__AIM OF THE EXERCISE__: Only one stretch of the data below is wanted: the lines from the one with "Task: Open the Where location dropdown" through the one with "Sort by the Change column header", repeated exactly.

__STORED DATA__:
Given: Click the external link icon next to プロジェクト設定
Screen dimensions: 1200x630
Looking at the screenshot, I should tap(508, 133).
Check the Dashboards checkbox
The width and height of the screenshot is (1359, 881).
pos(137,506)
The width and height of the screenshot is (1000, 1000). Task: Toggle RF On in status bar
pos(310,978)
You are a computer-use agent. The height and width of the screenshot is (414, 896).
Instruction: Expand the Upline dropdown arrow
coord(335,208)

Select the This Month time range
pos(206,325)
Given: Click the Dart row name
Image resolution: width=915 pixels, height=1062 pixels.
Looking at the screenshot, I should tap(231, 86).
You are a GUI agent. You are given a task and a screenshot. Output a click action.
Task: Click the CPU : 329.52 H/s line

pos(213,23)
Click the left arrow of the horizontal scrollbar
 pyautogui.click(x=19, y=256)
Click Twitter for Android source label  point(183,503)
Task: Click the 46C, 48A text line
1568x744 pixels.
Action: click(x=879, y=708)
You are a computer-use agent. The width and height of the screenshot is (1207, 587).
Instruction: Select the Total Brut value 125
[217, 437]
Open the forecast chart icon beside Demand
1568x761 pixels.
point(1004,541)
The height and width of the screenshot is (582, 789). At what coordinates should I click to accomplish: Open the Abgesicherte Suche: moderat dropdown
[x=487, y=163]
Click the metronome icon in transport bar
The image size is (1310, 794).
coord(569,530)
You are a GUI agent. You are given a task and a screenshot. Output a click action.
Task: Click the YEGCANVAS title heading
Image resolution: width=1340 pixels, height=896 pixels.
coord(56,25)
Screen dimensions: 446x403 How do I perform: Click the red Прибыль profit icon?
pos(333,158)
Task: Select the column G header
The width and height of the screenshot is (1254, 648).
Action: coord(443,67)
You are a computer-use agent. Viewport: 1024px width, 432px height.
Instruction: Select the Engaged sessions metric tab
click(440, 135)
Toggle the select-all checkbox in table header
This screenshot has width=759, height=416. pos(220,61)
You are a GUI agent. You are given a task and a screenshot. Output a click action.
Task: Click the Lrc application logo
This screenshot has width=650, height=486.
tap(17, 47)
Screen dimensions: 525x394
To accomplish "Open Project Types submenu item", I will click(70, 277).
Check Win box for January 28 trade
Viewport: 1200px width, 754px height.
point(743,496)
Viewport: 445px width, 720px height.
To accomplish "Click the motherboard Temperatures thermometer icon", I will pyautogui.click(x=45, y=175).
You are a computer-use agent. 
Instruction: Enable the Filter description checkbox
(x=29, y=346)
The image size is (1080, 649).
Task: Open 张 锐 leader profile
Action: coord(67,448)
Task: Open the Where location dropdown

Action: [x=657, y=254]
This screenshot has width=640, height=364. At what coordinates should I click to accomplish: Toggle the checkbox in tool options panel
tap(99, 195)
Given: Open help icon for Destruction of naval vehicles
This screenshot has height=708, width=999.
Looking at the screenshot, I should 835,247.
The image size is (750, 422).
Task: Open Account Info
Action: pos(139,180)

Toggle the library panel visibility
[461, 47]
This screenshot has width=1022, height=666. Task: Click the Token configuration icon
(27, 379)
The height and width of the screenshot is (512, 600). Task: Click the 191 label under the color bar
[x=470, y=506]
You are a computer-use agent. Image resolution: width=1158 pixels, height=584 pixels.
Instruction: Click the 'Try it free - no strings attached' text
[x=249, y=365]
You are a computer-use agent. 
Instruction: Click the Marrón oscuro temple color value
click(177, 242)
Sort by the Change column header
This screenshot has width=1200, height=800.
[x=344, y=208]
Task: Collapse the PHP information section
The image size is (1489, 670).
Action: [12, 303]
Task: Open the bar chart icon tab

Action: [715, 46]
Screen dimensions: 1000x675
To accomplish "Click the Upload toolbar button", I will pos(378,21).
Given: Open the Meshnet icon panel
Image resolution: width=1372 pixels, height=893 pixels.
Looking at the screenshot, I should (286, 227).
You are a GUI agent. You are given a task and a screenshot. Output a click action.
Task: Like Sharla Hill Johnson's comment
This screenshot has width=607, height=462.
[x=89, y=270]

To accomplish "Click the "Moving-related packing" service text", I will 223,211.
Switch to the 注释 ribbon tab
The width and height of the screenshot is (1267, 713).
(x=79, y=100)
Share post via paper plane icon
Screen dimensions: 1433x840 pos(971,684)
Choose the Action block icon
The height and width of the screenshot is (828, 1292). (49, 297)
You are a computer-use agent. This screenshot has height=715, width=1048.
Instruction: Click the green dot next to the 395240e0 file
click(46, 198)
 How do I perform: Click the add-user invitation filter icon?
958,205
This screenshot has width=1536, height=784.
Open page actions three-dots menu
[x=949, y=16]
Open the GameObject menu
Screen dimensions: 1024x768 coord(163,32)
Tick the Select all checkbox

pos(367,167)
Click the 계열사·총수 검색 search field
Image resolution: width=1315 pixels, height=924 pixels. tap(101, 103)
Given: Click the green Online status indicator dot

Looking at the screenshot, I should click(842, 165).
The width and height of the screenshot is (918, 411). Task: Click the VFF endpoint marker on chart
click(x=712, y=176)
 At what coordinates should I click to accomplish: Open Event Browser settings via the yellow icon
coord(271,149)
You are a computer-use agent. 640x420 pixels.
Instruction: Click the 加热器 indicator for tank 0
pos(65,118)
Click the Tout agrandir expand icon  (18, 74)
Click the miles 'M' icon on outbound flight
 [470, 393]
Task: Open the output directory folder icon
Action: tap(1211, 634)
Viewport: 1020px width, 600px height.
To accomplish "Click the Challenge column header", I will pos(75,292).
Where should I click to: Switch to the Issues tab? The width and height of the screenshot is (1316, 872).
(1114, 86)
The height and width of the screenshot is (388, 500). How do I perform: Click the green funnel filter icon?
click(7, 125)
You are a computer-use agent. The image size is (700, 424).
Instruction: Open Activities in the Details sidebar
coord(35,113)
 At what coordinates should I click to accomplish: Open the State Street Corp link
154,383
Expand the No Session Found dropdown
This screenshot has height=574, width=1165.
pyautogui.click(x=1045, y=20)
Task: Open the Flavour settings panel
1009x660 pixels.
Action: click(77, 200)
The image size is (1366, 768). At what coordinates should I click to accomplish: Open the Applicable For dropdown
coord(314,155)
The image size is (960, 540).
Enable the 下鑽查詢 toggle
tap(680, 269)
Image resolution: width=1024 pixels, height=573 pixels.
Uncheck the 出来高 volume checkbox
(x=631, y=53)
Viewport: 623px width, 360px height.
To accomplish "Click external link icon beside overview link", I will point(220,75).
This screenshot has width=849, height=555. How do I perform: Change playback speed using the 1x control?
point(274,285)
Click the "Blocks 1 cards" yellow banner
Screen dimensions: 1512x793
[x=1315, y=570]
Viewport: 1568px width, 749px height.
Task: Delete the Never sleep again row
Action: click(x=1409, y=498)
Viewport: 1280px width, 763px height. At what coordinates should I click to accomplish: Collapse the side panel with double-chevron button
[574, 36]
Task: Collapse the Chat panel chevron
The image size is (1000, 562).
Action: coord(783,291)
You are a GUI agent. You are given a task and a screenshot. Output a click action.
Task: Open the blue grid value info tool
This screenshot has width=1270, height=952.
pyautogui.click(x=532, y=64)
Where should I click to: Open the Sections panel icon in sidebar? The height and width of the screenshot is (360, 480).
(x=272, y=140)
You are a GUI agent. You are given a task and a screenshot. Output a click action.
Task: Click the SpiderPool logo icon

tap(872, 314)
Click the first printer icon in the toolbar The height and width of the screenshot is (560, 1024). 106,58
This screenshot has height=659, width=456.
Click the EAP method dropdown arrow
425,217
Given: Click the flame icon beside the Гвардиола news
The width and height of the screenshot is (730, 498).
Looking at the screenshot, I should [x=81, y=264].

__WRITTEN RESPONSE__:
Task: Open the Where location dropdown

Action: [x=657, y=254]
This screenshot has width=640, height=364. At what coordinates should I click to accomplish: Toggle the checkbox in tool options panel
tap(99, 195)
Given: Open help icon for Destruction of naval vehicles
This screenshot has height=708, width=999.
Looking at the screenshot, I should 835,247.
The image size is (750, 422).
Task: Open Account Info
Action: pos(139,180)

Toggle the library panel visibility
[461, 47]
This screenshot has width=1022, height=666. Task: Click the Token configuration icon
(27, 379)
The height and width of the screenshot is (512, 600). Task: Click the 191 label under the color bar
[x=470, y=506]
You are a computer-use agent. Image resolution: width=1158 pixels, height=584 pixels.
Instruction: Click the 'Try it free - no strings attached' text
[x=249, y=365]
You are a computer-use agent. 
Instruction: Click the Marrón oscuro temple color value
click(177, 242)
Sort by the Change column header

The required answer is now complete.